The second module involves land use.
Activities within a land area define contaminants contained within
it. Therefore, to assist in the
understanding of the current state of the watershed under study a historical
perspective is generated. Starting with
the assumption of undisturbed natural landscape or small agricultural
population amid primarily forested areas, students analyze the types of changes
in land use brought by a growing and expanding human population. Students are asked to evaluate the changes by
using a chemist’s perspective to deduce the types of chemical changes likely to
have occurred within the watershed.
In the third module, an environmental problem is introduced for study. Milfoil was chosen as it is a problem with which students have some familiarity since many have had an encounter while swimming and there is a great amount of information available. Students are asked to research the topic using web-based data sources and present possible solutions in posters, pamphlets and oral presentations. The fourth module involves wet chemistry. Students are asked to create a Quality Assurance Project Plan (QAPP) which includes quality assurance rationale, sampling techniques, water testing and reporting. Sites for water sampling are chosen by their proximity to the school and ongoing community projects. Tests are conducted both on site using probe ware and in the lab using basic water test kits. Samples could also be sent to a local water quality testing lab for analysis so that student’s efforts will contribute to the data stream of our community efforts.
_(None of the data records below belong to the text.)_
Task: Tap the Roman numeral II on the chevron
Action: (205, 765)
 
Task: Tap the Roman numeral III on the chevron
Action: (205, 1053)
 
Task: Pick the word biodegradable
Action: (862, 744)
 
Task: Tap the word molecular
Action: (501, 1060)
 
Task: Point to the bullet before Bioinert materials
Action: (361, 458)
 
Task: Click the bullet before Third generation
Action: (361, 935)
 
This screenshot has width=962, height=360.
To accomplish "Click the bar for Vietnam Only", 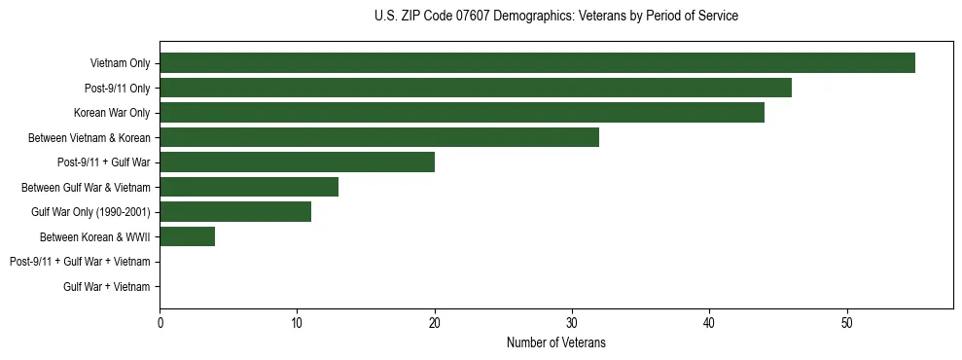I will [x=537, y=63].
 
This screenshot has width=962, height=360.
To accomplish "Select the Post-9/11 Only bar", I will [x=476, y=89].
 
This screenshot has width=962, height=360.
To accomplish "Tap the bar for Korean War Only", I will [x=462, y=113].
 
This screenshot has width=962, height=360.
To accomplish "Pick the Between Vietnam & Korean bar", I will [x=379, y=137].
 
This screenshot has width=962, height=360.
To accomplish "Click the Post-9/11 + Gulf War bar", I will [x=297, y=162].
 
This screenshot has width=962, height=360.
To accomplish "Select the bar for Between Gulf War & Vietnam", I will [x=249, y=187].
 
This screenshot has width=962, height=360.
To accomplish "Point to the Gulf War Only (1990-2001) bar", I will [x=235, y=212].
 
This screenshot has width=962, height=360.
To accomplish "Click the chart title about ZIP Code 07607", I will [x=555, y=17].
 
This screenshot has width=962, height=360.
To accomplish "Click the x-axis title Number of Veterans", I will [x=555, y=342].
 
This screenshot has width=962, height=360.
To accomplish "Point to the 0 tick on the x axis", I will [x=160, y=323].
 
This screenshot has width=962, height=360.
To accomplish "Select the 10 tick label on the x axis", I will [x=297, y=323].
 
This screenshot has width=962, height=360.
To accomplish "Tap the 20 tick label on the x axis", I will [x=435, y=323].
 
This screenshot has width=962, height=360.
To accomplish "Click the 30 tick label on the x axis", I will [x=572, y=323].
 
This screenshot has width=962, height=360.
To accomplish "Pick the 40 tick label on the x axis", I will [x=710, y=323].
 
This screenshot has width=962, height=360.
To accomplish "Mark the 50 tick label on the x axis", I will [x=847, y=323].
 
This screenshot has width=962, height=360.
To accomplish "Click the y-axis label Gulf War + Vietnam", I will [x=106, y=287].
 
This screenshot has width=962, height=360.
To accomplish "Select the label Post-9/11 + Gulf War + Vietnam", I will [x=80, y=262].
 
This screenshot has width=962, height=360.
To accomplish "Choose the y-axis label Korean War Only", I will [x=112, y=113].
Solutions to environmental problems involve changing human behaviors which have been identified as potentially causal. Additional units could include outreach activities such as summarizing activities where the process and conclusions are communicated to the community by poster presentation, fliers, public service announcements or videos. Another could contain a web-based career exploratory whereby students are asked to identify a target position for employment then plan out a route including identification of skills required, identification of skills training providers, target entry level positions and career advancement scheme in environmental based organizations.